━━━━━ Supplied data

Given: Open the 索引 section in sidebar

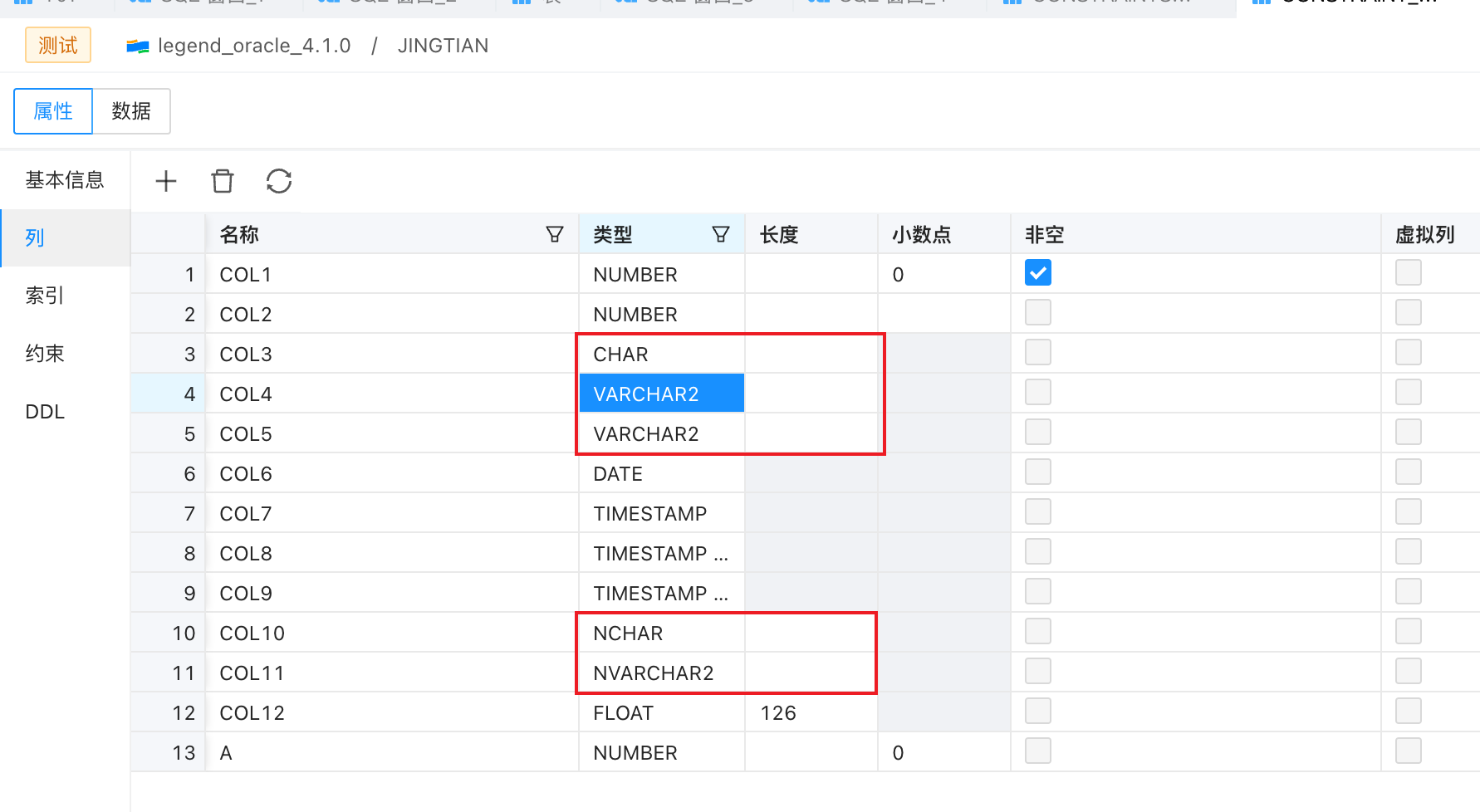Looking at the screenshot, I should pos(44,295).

━━━━━━━━━━
━━━━━ Supplied data

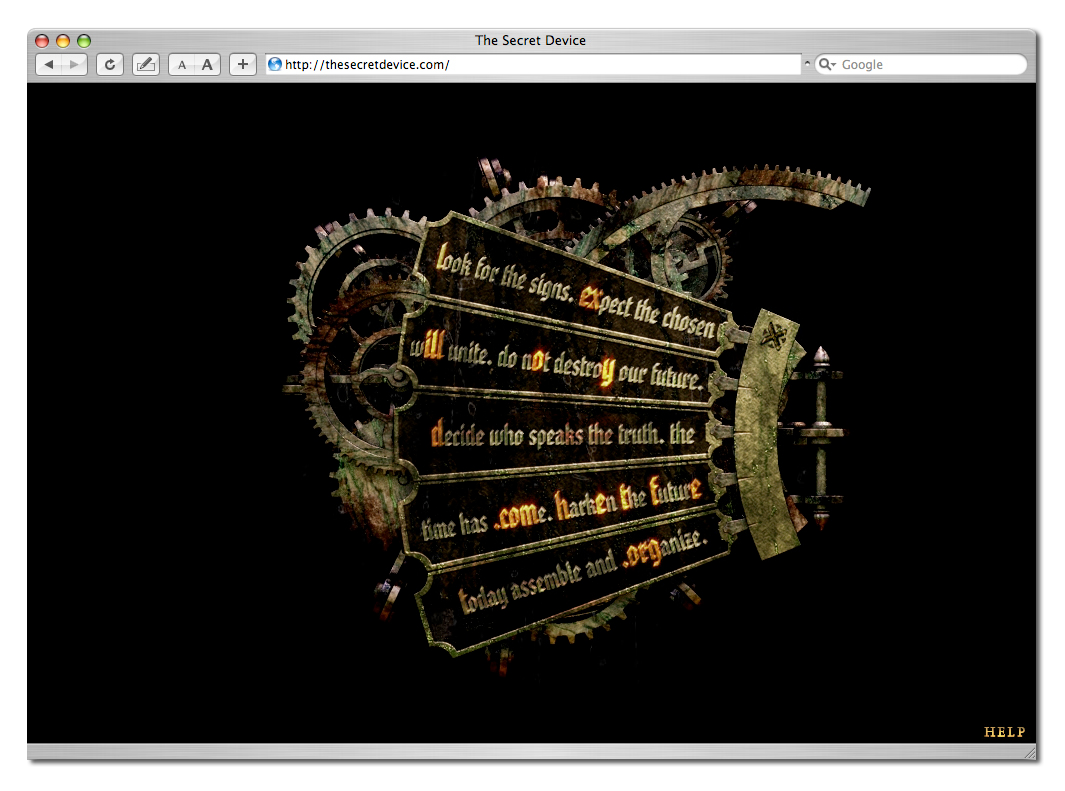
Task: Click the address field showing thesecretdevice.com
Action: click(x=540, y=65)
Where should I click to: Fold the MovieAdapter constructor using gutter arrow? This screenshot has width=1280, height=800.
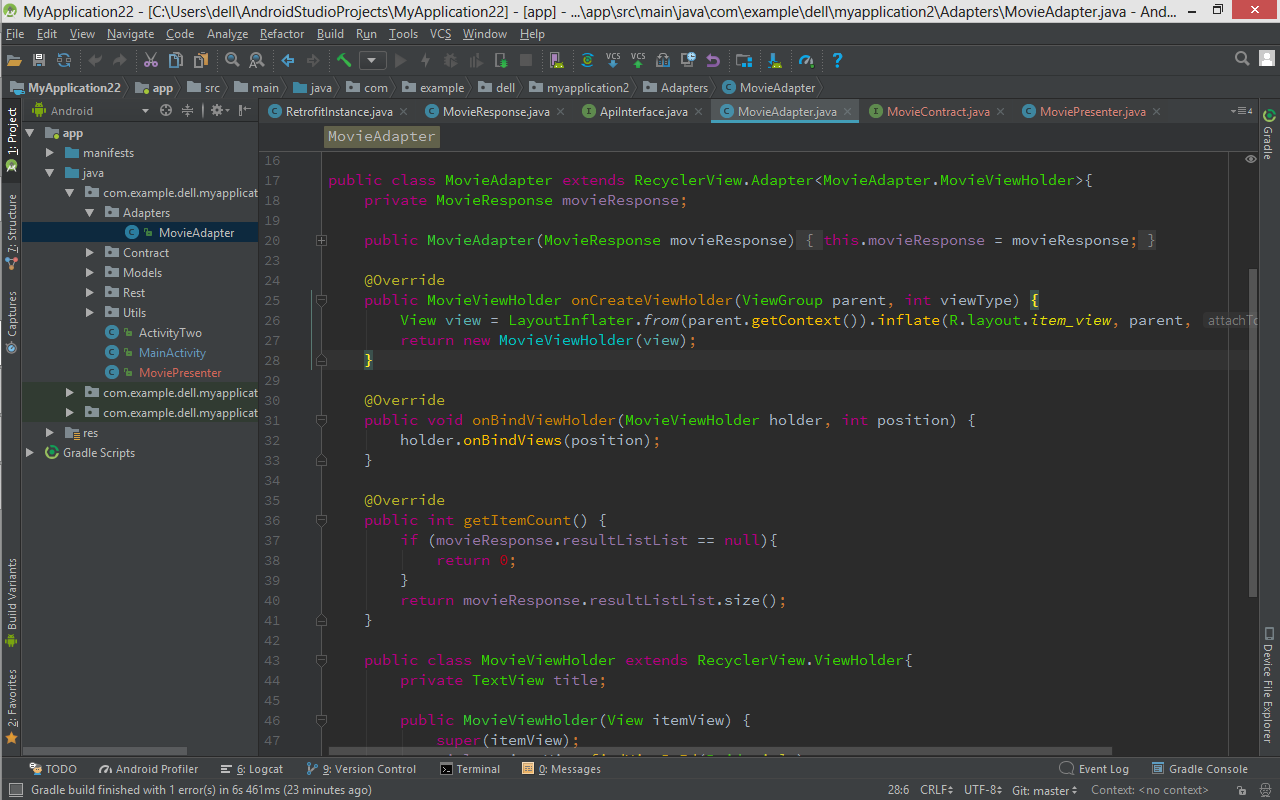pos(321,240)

━━━━━━━━━━

Starting with the line containing "Where should I" and going on through the line containing "pos(321,240)", rewrite those entries with "gutter arrow" changed to "fold marker" and everything else left as it is. Omit the pictures from your answer.

Where should I click to: Fold the MovieAdapter constructor using fold marker? This screenshot has width=1280, height=800.
pos(321,240)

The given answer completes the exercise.